GOAL OF THE EXERCISE: Only the lines from the one with "Screen dimensions: 1269x846" through the end of the data below belong in the answer, restated word for word, pictures excluded.

RECORDS FOR PROCESSING:
Content starts
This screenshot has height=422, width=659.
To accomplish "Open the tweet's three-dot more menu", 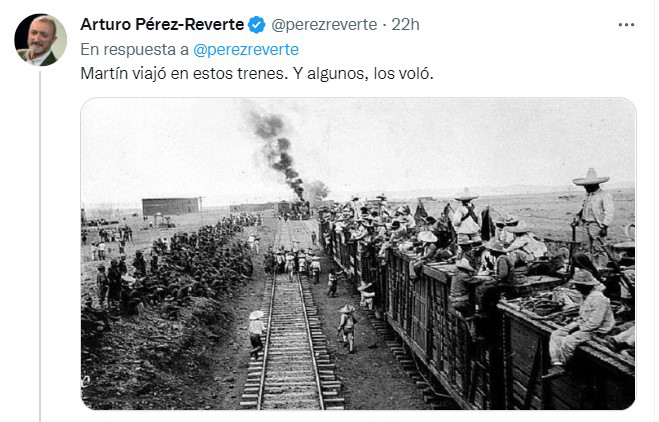I will [x=626, y=25].
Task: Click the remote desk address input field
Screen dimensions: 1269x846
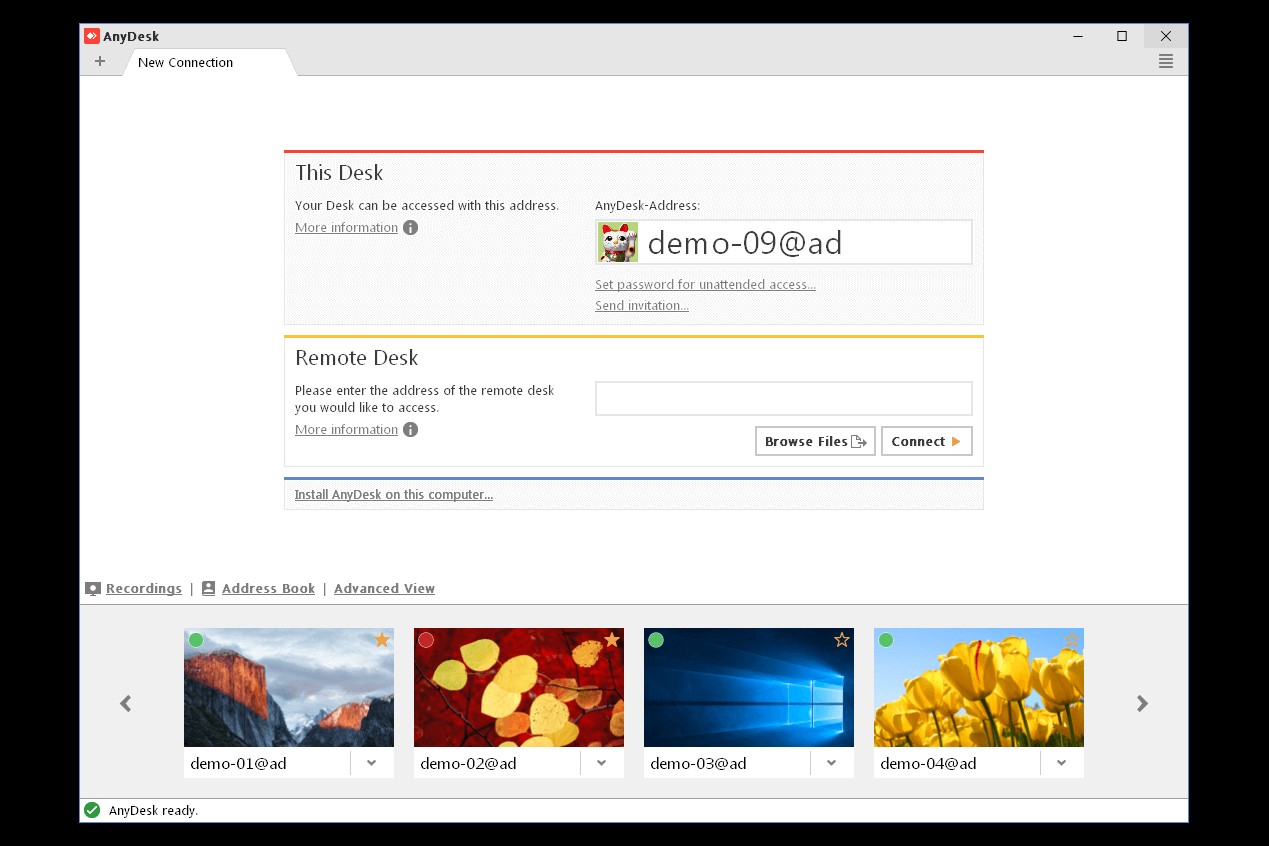Action: 783,398
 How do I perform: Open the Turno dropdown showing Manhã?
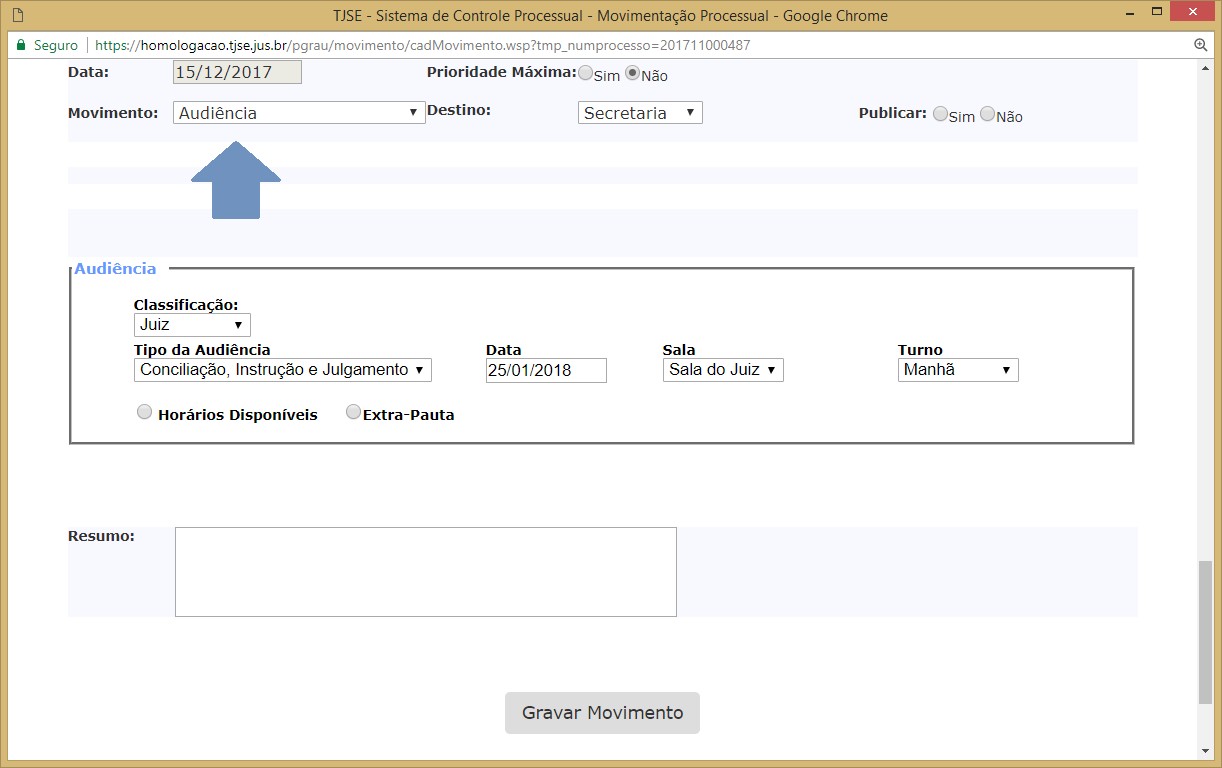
Content ends
RESULT:
Screen dimensions: 1269x846
Action: 783,398
 How do I perform: Open the Turno dropdown showing Manhã?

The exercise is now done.